▶ _Problems and tasks_:
A) In the forum thread below about backing up a music hard drive, translate this sentence into Spanish: "I make monthly backups to a 4TB drive now, which doesn't take long once you've done the initial seeding backup."
B) Carry on the forum thread below about backing up a music hard drive, writing on from its last sentence.

▶ _Source passage_:
§ §

I currently have all my music on a 300 gb external hard drive which is plugged in to my computer. It's quite old now (at least 10 years old) and I occasionally think about backing it up. If I just got a replacement hard drive (they seem to be around £25) backed it up on to that and then just kept it in a drawer somewhere, does that sound like the best thing to do? Not really up on these kind of things.

QDRPHNC


Ferris

Yup same here.

If you have an old laptop, you can take the hard drive out of that and pop it in one of these handy case things that turns it into a USB hard drive:



It's not that complicated (I managed it with my knackered Acer notebook and I'm a simpleton) plus saves a few quid.

Spudgun

Yes, storage is surprisingly inexpensive per terabyte these days, and what you suggest is exactly what I'd do.

Quote from: holyzombiejesus on January 06, 2023, 09:35:31 AMIf I just got a replacement hard drive (they seem to be around £25) backed it up on to that and then just kept it in a drawer somewhere, does that sound like the best thing to do? Not really up on these kind of things.

Not sure which way round you mean that, but I'd be 'retiring' the old one to the drawer and keeping your new one plugged in. That's probably what you were saying.

holyzombiejesus

Quote from: Spudgun on January 06, 2023, 11:05:02 PMNot sure which way round you mean that, but I'd be 'retiring' the old one to the drawer and keeping your new one plugged in. That's probably what you were saying.

Was going to keep the old one running until it bites the dust and then - ta daaaa! - put the new one in place. Thought that if the old one is on the way out then it might not be best to use a back-up.

El Unicornio, mang

Quote from: Spudgun on January 06, 2023, 11:05:02 PMYes, storage is surprisingly inexpensive per terabyte these days, and what you suggest is exactly what I'd do.


for regular hard drives, yep. Got a Seagate BarraCuda 4TB for £80 new recently. Perfect for storing all the films and games I'm probably never going to watch/play again

I mostly use SSDs these days though and although the super fast speed is nice they're also 5x more expensive

Malcy

Quote from: holyzombiejesus on January 09, 2023, 03:52:41 PMWas going to keep the old one running until it bites the dust and then - ta daaaa! - put the new one in place. Thought that if the old one is on the way out then it might not be best to use a back-up.

I have a few externals and recently did the same. Backed up all my music on to it, and moved stuff over from other drives to make some space and it failed a few weeks later! It still shows the files but accessing them is hit and miss. I really need to get a big massive one that will hold everything.

touchingcloth

I got lucky a few months ago when a drive with over 1TB of stuff on it failed partially so that it became read-only.

I make monthly backups to a 4TB drive now, which doesn't take long once you've done the initial seeding backup.

I'm going to wait for the old drive to fail or fill up, then switch the backup to be the primary and get a new backup drive.

Retinend

I dropped my 12TB HDD mains-powered Seagate drive before Christmas. From a tug on the cable it fell all of 10 cm to the floor. Then it wouldn't boot.

§ §

▶ _Excerpted data_:

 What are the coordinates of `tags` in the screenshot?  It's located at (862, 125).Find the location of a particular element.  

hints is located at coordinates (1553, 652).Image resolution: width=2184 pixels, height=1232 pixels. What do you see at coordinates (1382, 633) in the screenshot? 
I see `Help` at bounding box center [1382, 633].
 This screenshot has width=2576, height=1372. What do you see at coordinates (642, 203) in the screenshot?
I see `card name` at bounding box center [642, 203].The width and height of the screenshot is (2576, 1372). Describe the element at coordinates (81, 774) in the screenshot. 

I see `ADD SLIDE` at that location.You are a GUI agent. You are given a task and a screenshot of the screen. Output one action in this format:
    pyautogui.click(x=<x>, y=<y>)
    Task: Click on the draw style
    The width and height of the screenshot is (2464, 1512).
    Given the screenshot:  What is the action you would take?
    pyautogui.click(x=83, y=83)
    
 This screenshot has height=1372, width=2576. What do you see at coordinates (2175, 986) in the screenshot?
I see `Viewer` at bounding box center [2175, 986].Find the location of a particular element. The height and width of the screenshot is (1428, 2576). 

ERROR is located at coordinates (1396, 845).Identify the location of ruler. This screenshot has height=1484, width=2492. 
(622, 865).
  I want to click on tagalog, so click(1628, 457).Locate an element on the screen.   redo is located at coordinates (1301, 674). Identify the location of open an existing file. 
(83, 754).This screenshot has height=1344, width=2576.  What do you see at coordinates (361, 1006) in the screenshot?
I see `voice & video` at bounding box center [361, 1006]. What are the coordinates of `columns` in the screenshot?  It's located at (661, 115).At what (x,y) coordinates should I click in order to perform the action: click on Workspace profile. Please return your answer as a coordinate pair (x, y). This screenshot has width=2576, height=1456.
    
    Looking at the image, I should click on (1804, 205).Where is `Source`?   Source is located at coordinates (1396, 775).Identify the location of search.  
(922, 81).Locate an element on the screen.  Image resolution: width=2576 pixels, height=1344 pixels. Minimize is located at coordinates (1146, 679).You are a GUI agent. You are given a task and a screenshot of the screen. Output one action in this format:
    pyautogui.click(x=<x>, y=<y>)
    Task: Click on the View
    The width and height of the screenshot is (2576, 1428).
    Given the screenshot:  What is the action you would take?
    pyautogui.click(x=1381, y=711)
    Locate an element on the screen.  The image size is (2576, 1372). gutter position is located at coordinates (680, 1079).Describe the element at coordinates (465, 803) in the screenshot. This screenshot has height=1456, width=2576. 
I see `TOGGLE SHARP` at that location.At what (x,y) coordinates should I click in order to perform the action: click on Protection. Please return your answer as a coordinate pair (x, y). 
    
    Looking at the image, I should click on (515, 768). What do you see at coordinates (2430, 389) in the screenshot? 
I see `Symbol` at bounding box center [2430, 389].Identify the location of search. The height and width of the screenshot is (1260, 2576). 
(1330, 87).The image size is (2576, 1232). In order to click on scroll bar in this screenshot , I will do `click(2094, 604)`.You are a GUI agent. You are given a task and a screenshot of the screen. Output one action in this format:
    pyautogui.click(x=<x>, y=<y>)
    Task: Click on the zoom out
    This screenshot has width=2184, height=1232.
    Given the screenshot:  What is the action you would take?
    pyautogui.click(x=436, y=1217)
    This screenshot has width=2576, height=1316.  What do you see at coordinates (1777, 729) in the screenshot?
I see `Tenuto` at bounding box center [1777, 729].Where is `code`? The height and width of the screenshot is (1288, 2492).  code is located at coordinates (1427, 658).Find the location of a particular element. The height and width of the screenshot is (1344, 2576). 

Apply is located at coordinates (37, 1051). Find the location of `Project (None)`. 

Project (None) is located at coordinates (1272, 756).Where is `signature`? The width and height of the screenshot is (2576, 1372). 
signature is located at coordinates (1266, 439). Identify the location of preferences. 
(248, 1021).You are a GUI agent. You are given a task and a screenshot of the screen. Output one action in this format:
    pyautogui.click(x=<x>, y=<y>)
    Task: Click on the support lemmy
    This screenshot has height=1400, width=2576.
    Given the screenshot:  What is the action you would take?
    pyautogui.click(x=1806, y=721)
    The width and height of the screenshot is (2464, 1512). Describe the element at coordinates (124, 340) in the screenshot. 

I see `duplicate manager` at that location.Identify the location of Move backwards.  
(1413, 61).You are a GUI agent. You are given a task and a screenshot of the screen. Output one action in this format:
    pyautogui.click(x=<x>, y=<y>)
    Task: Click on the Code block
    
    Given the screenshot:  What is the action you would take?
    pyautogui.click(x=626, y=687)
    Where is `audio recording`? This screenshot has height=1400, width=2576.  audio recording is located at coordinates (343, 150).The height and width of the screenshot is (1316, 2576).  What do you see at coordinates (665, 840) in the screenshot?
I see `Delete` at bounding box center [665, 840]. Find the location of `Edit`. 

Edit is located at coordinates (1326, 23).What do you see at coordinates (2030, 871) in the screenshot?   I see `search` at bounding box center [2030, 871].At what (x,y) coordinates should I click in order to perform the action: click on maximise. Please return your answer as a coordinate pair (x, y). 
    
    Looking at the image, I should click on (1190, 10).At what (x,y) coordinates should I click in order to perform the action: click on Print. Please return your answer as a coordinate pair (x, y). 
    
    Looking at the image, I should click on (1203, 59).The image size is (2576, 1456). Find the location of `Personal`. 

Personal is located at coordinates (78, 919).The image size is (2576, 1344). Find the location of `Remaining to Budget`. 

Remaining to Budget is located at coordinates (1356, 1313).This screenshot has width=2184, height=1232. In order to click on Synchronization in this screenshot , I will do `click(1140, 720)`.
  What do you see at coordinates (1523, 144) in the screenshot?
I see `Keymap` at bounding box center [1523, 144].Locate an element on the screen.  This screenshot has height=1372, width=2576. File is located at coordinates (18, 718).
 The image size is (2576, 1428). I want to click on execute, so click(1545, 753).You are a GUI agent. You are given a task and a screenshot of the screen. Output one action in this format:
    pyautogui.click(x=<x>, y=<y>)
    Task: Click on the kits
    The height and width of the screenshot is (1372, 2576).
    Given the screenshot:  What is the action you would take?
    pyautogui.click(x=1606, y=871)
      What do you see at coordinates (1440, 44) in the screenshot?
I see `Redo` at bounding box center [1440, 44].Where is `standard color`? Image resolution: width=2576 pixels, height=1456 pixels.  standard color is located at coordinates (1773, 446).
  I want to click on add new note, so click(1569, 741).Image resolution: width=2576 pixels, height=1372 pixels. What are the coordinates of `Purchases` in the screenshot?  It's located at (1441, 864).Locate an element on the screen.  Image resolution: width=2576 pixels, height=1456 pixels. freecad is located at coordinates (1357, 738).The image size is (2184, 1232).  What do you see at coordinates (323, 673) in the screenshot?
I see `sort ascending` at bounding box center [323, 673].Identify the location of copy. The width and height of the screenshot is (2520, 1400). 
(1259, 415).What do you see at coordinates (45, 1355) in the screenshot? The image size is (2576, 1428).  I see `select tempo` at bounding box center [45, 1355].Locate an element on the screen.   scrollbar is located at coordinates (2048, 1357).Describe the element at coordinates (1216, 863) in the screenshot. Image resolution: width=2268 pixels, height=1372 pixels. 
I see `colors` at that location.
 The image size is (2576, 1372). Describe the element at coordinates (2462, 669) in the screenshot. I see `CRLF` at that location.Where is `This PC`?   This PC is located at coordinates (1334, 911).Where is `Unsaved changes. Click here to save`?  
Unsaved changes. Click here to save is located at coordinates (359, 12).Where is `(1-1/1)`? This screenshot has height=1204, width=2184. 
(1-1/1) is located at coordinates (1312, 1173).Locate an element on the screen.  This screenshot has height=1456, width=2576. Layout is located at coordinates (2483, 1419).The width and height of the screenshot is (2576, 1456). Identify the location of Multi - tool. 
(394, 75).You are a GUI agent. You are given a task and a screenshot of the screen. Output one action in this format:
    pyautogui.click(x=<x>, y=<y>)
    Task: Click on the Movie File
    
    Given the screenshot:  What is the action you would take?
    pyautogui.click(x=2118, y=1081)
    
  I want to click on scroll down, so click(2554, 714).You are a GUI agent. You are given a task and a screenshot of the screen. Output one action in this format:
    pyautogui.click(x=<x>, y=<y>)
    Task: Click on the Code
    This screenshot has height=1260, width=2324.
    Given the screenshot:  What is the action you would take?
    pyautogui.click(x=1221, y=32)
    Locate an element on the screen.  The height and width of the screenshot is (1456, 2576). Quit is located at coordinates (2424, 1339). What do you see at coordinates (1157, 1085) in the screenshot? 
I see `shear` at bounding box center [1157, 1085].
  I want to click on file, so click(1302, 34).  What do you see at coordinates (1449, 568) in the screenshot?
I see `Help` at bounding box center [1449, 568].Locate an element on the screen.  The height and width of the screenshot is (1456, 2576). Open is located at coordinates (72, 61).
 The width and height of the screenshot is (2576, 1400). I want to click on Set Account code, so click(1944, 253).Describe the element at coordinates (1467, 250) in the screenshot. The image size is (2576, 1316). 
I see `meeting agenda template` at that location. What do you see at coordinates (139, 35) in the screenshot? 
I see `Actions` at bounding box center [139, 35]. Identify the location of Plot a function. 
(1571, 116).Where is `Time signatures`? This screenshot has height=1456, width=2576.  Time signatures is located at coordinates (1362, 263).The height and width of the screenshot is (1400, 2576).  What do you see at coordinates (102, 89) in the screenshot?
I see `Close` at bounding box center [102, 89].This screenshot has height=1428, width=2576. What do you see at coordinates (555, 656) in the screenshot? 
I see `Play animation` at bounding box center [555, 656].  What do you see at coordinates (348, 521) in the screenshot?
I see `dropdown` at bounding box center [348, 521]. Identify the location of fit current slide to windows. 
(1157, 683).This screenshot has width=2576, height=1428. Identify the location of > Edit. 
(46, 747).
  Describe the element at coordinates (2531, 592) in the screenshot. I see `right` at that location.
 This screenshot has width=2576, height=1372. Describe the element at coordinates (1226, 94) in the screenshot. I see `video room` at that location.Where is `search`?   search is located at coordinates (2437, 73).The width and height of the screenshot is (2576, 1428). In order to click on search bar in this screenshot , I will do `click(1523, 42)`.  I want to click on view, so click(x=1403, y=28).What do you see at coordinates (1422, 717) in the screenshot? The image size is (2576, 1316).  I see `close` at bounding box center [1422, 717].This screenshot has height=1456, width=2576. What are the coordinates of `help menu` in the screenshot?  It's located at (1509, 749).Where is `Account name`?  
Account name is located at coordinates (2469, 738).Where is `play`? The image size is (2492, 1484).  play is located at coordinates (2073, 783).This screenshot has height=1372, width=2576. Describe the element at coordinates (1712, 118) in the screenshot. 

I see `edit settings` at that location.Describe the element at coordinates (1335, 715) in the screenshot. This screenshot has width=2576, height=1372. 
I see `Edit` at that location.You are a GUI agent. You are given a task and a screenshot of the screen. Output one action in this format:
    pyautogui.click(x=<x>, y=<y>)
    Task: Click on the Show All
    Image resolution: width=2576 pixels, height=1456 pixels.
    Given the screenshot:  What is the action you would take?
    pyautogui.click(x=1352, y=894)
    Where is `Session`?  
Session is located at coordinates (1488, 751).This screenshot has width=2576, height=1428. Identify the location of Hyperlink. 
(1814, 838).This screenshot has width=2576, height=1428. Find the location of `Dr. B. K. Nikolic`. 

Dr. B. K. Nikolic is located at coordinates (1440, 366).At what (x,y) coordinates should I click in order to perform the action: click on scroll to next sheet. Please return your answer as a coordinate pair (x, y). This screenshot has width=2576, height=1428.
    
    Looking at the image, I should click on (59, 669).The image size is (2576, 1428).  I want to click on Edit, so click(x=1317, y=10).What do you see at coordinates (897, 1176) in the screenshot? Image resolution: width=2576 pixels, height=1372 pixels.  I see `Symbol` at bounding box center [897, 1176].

§ §

▶ _Answers by task_:
A) Ahora hago copias de seguridad mensuales en un disco de 4 TB, lo cual no lleva mucho tiempo una vez que has hecho la copia de seguridad inicial.

B)
I took it to an expert on recovering data and he couldn't do a thing. He suggested sending it to The Netherlands to Seagate Headquarters because "something in the firmware is broken". He had never seen anything like it.

Luckily I had backed up the terabytes of data onto an identical drive 6 months earlier. I am proud of myself for my foresight because if I hadn't backed my shit up, I would have had suffered a real lack.

I am going to buy a HDD to replace the one I lost, but it's only because SSD is still too expensive to be an option at the 12TB mark. I don't think they even make 12TB SSDs?

Solid state drives are the future though. They are far more robust. And that really matters.

My biggest SSD is a very reliable, very safe "passport" drive that I can take around with me while I travel and can take whole high-definition video editing projects around with me, or play Steam games from it. 4TB is enough for such a secondary external drive.

One day, when SSDs at the 12TB mark (and hopefully ever higher!) are affordable I'd like to be rid of the whirring of hard disk drives forever because they are terrifyingly fragile.

touchingcloth

If old Moore was right, 12TB drives should cost the same as 4TB by 2026!!!!

QDRPHNC

@Retinend, I did exactly the same thing years ago, pulled on a cable and running hard drive fell from the coffee table onto the floor. Pre-cloud days and no backup, had to send it to one of those labs to be recovered, wildly expensive. 

Mr_Simnock

Never backed a sausage up ever and never lost owt. How does anyone fill up 12TB with anything meaningful? I've had 400GB for almost 10 years now and still not filled it up.

QDRPHNC

Can't say I've ever filled up a single 12TB drive, but I have hundreds of gigs of super hi-res medium format scans, 20 years worth of huge Photoshop files, etc. I have 500 gigs just of renders just to use in client presentations, it all adds up pretty fast.

Retinend

@Mr_Simnock I use the free program MakeMKV to make perfect replicas of my DVD collection, with everything intact - DVD commentaries and such. That costs me a few GB per disc.

High resolution holiday photos also take up a lot of space. I find it a shame to look at the small resolution photos I used to take purely out of consideration for disk drive space.

I recently got a HD video camera and so from holidays I usually come home with several GB of video in addition to photos.

I could crunch these files down to more reasonable sizes (using Handbrake for video, for example), but since I took the plunge and got the 12TB, I just enjoy the luxury of not having to.

edit: also, videogames these days "cost" a few GB per purchase via Steam download. Purchasing my first very big HDD was, in retrospect, indirectly responsible for making me a gamer again, after a long break

Retinend

Quote from: QDRPHNC on January 17, 2023, 01:52:18 AM@Retinend, I did exactly the same thing years ago, pulled on a cable and running hard drive fell from the coffee table onto the floor. Pre-cloud days and no backup, had to send it to one of those labs to be recovered, wildly expensive.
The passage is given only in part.